Dietary Supplement Use Leads to More Than 20,000 ER Visits

A newly published study in the New England Journal of Medicine reveals that injuries caused by dietary supplements lead to more than 20,000 emergency room visits a year.

Many of these visits involve young adults experiencing cardiovascular problems after taking supplements promoted for weight loss and energy enhancement. The study, led by the Food and Drug Administration (FDA) and the Centers for Disease Control and Prevention (CDC), is the first to document the extent of severe injuries and hospitalizations linked to dietary supplements, according to the New York Times’ Well blog.

Critics of the supplement industry say the findings provide further evidence that dietary supplements put consumers at risk. But industry representatives say the data show that only that a tiny fraction of the millions of supplement users sustain major injuries. The $32 billion a year supplement industry has attracted increasing scrutiny recently and a number of groups have called for stricter regulation of these products.

For their study, the researchers tracked emergency room visits at hospitals around the country over a 10-year period and analyzed those in which a dietary supplement was implicated. Among the injuries seen were severe allergic reactions, heart problems, nausea and vomiting, the Times reports. The injuries were attributed to various types of supplements, including herbal pills, amino acids, vitamins and minerals. The researchers say about 10 percent of the cases—about 2,150 yearly—were serious enough to require hospitalization.

Lead author, Dr. Andrew Geller, a medical officer at the CDC, study said the researchers found that emergency room visits caused by supplements were predominantly among people 20 to 34 years old, who account for more than a quarter of supplement-related emergency room visits. Half of these cases were caused by a supplement marketed for weight loss or energy enhancement, popular products for those involved in sports and fitness activities. Common symptoms include chest pain, heart palpitations, and irregular heart rhythms, according to the Times. It was unclear if there were any deaths because the study tracked hospital visits, not deaths.

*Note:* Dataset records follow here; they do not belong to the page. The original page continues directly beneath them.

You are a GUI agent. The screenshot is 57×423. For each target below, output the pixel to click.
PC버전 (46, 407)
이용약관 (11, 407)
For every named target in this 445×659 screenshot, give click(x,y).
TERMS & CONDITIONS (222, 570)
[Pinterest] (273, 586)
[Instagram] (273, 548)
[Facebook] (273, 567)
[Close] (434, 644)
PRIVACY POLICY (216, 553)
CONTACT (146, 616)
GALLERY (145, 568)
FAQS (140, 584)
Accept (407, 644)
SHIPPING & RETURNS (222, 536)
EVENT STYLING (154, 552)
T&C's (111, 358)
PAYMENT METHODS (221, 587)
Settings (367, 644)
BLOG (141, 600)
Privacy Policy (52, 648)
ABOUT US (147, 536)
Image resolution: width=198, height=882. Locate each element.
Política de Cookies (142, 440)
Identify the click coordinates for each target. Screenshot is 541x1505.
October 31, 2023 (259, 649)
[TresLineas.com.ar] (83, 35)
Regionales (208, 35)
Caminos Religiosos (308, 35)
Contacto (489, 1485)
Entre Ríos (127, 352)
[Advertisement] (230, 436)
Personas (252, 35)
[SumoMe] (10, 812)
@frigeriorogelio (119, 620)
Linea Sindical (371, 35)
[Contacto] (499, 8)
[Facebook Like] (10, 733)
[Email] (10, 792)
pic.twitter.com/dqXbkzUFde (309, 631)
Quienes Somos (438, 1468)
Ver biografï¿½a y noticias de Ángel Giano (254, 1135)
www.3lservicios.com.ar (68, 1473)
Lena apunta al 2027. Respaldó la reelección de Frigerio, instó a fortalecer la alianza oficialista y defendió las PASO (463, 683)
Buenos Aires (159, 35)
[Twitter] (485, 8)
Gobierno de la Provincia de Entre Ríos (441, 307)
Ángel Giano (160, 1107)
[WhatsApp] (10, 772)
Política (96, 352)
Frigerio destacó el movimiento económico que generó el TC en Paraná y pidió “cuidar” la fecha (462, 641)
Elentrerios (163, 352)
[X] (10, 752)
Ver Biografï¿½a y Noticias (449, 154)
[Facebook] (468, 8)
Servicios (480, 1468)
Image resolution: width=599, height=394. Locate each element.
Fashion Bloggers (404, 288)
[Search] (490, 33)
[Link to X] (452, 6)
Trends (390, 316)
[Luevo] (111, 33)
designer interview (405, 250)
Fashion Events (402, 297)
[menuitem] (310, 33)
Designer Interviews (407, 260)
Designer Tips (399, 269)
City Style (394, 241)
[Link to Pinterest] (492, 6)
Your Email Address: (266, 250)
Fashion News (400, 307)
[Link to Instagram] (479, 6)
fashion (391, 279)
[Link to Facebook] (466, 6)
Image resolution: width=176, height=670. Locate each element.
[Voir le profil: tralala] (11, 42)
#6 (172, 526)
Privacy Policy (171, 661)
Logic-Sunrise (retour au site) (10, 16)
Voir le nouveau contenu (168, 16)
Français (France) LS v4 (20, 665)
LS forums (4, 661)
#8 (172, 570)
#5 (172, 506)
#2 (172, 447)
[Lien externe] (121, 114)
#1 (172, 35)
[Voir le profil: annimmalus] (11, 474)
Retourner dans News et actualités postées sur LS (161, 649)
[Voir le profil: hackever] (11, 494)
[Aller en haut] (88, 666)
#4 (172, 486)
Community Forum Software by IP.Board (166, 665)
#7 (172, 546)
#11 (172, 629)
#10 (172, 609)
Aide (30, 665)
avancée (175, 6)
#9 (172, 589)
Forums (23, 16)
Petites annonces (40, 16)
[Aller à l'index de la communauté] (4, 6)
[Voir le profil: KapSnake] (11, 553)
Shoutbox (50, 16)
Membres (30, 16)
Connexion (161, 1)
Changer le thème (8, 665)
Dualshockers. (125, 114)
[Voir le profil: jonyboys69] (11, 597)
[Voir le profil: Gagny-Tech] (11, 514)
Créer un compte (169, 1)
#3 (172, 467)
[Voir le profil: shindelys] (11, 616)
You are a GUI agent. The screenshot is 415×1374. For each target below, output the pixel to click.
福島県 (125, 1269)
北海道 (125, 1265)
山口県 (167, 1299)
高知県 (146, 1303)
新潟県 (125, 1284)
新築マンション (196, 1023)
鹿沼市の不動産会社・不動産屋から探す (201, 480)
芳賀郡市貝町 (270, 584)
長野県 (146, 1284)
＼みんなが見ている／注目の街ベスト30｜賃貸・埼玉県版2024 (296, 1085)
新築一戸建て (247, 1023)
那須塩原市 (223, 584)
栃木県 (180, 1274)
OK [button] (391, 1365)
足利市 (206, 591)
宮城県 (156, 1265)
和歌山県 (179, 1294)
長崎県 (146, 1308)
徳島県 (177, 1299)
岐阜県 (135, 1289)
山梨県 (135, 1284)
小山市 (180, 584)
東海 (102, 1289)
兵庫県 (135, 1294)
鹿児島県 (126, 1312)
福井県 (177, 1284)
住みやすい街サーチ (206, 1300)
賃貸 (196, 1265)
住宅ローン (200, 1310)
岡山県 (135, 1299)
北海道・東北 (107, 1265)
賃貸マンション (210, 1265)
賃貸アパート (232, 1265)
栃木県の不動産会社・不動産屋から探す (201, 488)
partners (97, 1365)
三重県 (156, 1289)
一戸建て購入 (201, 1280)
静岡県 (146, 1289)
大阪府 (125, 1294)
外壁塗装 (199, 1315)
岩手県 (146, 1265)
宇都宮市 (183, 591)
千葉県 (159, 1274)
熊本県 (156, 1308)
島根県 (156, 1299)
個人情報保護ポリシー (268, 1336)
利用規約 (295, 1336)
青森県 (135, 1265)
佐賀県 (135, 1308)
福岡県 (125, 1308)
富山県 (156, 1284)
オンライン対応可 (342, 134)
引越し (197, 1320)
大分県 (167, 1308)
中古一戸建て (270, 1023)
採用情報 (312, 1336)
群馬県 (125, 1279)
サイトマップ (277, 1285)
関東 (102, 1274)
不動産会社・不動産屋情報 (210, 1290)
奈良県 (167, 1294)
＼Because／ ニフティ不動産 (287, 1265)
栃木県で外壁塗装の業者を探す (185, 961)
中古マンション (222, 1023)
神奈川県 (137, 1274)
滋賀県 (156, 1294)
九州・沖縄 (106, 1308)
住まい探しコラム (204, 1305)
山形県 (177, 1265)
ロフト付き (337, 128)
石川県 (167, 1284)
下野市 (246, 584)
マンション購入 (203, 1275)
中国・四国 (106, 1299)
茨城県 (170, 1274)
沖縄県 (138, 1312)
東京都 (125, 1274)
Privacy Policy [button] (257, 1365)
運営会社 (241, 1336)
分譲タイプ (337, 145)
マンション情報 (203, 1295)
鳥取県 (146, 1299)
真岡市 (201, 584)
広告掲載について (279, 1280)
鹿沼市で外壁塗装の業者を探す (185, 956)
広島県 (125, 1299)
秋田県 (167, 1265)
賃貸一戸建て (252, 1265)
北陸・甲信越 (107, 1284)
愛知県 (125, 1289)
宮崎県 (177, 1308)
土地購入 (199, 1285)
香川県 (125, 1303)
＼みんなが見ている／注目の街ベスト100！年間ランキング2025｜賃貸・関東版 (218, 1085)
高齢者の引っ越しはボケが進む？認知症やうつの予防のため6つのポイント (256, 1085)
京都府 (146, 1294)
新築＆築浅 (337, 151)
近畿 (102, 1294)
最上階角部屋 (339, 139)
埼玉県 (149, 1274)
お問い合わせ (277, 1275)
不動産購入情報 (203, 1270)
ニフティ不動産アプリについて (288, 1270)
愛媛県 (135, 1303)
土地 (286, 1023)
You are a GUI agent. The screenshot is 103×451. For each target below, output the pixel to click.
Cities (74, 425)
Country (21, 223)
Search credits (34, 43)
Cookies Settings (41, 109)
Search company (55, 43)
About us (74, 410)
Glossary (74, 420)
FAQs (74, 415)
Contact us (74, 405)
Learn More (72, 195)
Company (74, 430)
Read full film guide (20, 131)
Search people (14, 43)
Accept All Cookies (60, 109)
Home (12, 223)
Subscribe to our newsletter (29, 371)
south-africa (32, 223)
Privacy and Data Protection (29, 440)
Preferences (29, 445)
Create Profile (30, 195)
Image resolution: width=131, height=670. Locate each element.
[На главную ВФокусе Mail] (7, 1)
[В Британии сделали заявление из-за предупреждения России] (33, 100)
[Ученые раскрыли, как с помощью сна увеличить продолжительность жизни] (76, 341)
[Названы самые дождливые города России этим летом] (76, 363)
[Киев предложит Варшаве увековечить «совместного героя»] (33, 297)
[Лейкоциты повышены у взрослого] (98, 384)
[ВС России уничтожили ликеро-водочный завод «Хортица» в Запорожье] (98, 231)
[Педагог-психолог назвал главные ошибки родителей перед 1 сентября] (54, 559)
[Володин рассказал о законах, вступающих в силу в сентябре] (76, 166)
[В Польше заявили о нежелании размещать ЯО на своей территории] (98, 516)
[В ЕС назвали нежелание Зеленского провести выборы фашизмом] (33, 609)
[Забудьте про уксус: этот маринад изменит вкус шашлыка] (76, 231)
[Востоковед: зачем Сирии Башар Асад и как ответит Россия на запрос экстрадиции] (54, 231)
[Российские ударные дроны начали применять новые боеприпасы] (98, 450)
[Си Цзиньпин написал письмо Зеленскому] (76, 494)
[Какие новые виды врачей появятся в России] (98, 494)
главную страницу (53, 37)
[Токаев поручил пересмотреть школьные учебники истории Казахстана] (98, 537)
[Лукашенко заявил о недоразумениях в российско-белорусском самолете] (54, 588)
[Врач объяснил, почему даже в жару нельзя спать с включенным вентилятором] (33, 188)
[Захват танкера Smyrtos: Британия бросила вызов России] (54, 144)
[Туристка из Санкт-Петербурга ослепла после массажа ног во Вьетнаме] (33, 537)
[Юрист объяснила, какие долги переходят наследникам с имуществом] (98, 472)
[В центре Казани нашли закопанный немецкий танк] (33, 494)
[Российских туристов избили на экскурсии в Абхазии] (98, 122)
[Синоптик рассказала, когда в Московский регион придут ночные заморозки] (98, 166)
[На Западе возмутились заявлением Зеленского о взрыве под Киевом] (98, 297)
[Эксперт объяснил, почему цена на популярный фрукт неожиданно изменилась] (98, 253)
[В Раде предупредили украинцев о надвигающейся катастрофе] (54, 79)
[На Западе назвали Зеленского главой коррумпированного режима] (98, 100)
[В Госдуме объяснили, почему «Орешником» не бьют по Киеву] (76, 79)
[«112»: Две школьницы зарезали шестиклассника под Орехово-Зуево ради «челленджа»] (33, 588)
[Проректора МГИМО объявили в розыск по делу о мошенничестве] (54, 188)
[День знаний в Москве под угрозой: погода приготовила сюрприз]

Weight loss and energy enhancement products—with names like Hydroxycut, Xenadrine, Raspberry Ketones and Black Jack Energy—have been implicated in serious health problems, including a 2013 hepatitis outbreak that sickened 97 people, and caused at least one death and three liver transplants, the Times reports.

Medical experts warn that these products can be hazardous because they frequently contain chemicals not demonstrated safe for human consumption or even hidden drug ingredients, which can cause overdoses or can interact with medications the individual is already taking. But, unlike FDA-approved prescription drugs, supplements do not carry warnings about potential adverse effects, according to the Times.

Under a 1994 federal law that has been widely criticized, dietary supplements do not need FDA approval before they are sold to consumers. Supplements are considered safe until proved otherwise and they are not required to list potential side effects on their labels. Dr. Pieter Cohen, an assistant professor at Harvard Medical School, who studies supplements (but was not involved in the New England Journal of Medicine article) said, “What we’re seeing from this study is that the system has failed. It’s failing to protect consumers from very serious harms.”